Мы входим в лавку старьевщика, Никки представляет нас владельцу, и тот смотрит на нас с таким нескрываемым презрением, словно мы мартышки в цирке,

– и не потому, что собирается, изобразив благородное негодование, выставить нас за дверь, а потому, что он, как и все торгующие подержанным товаром, упивается собственным жестокосердием – в особенности по отношению к отчаявшимся и нуждающимся.

Никки подходит к старьевщику, изобразив на челе невыразимую тоску, и, дабы жалость могла заручиться более мощным союзником, расстегивает, несмотря на холодный день, верхнюю пуговку на блузке. Пульс у старьевщика мгновенно учащается – и не от вида вторичных половых признаков, а в предчувствии непереносимых душевных страданий просительницы.

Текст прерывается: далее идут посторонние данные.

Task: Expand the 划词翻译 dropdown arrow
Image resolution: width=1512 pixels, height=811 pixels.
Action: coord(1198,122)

Принесенные Никки вещи он перебирает с таким отвращением, словно их только что в его присутствии облизали своими смрадными языками прокаженные.

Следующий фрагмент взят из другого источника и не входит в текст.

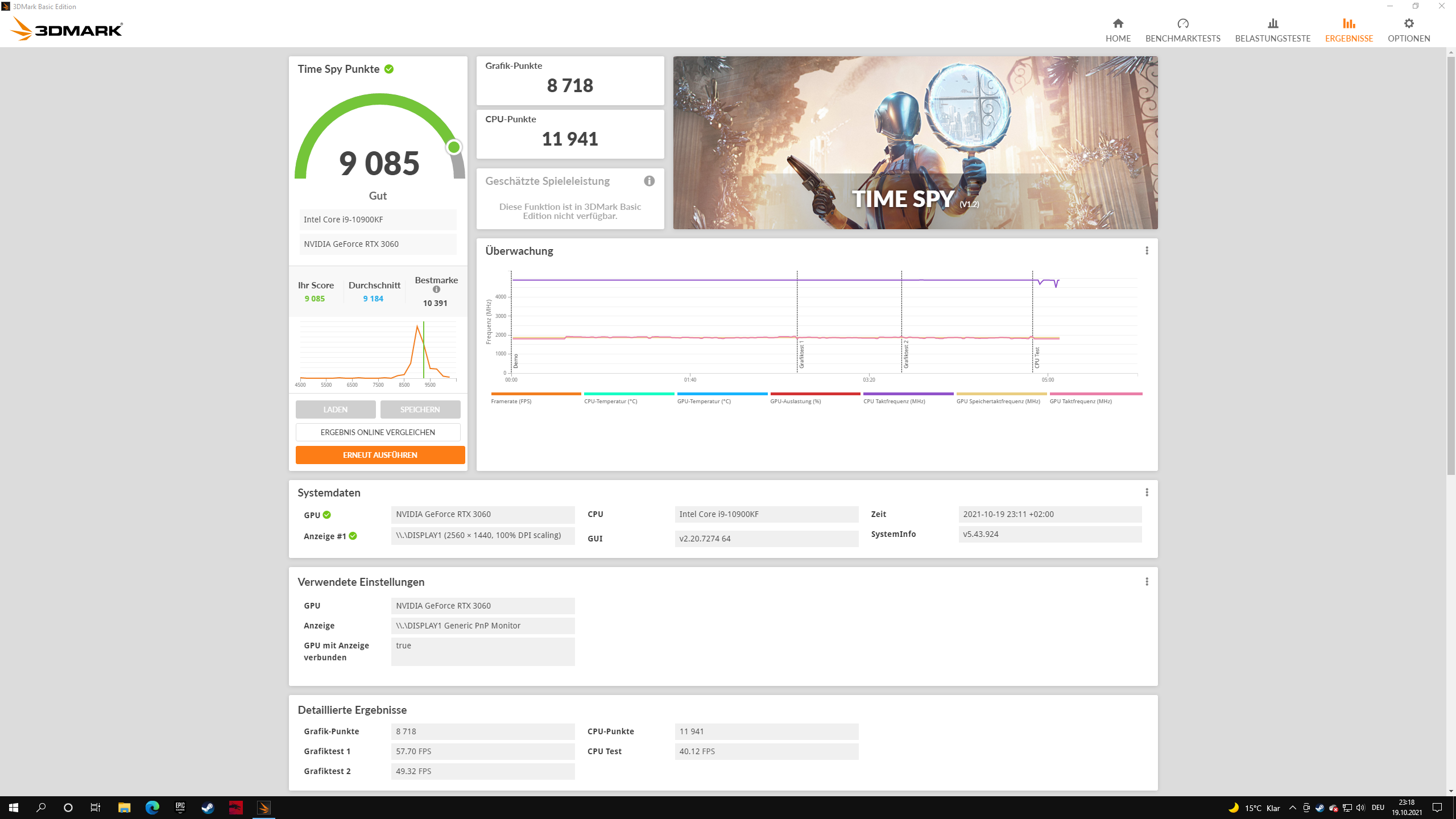Click the Bestmarke info icon
This screenshot has width=1456, height=819.
click(x=436, y=289)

– Вот эту вещицу, – говорит Никки, когда в его лапах оказываюсь я, – я бы ни за что не продала, если б сынишке срочно не понадобилась операция. Мама подарила мне ее перед смертью. По-моему, она старинная.

Дыхание учащается, от волнения старьевщик начинает раскачиваться с пятки на носок и обратно. Его член призывно шуршит в своей сатиновой норке.

– Это по-вашему.

– Чего-то же она стоит... – мямлит Никки, изо всех сил, чтобы на глаза навернулись слезы, прикусив губу.

Меня, точно засохшую коровью лепешку, брезгливо держат двумя растопыренными пальцами – большим и указательным.

– Да, стоит. Ломаный грош в базарный день. На такие цветочные горшки, как этот, давно уже спроса нет. И не припомню, когда последний раз приходили и интересовались, нет ли у меня такого вот аляповатого цветочного горшка.

По правде сказать, трудно себе представить, чтобы кому-то, даже по крайней необходимости, пришло в голову сюда прийти, тем более чем-то интересоваться. Воздух затхлый, с гнильцой, а товар и того хуже: вещи, брошенные на произвол судьбы, никому не нужные, никем не любимые; все, что имеет хоть какую-то цену, давно вылетело отсюда, словно пузырьки воздуха, которые, обгоняя друг друга, рвутся вон из воды. Беру старьевщика на заметку: если представится случай, непременно воздам ему по заслугам. Выставляет нас всех на прилавке в один ряд, выравнивает. Миксер еще совсем новый.

– Что, поиздержалась, малютка? – Он ждет от нее суровой правды, она же повторяет затверженный монолог про сынишку, больницу и отсутствие игрушек. Опять учащенный пульс. – Один фунт. – От взгляда, который бросает на него Никки, старьевщик чуть не падает в обморок. Он читает в ее глазах боль, тогда как в них черным по белому написана ярость. Нет, она не обиделась: сумма, которую он предложил, не обидна, ибо это не сумма. Это – смех. С тем же успехом он мог помочиться ей на голову. Ведет он себя, прямо скажем, неосмотрительно – какой бы там Никки ни была, безобидной ее уж никак не назовешь. Вот достанет сейчас ножик, который принесла в сапоге, и выпотрошит сначала его самого, а потом и его кубышку – будет тогда знать! Старьевщик злобен, но постоять за себя не может – это видно.

Она кладет нас обратно в сумку и идет к двери. Чувствуя, что потеха заканчивается и что хныкать и глотать слезы ее уже не заставишь, старьевщик выкладывает за нас десятку – «за твои прелестные глазки». Ради этой суммы, считает Никки, идти в лавку старьевщика не стоило, но заключительная попытка превратить имущество Розы в денежные знаки ее несколько утомила.

Меня ставят рядом с бархатным жирафом, в котором жизни ничуть не меньше, чем в настоящем, компанией механических пингвинов и пингвинчиков со сломанным заводом и керамическим барсуком в хлопчато-бумажных бриджах для игры в крикет. Этот артефакт уникален. Принадлежать он никому не мог. У такого, как он, не могло быть хозяина, он бесхозен по определению, он постоянно ждет, что его наконец-то оценят по достоинству, – и никогда не дождется. Вид его вызывает отчаяние. Это – пария, которого по чистому недоразумению передают из рук в руки, а не топчут ногами. Он и создан-то единственно ради того, чтобы быть отвергнутым. Его подбросили, а не купили. Старьевщик не меняет нижнее белье уже третий день.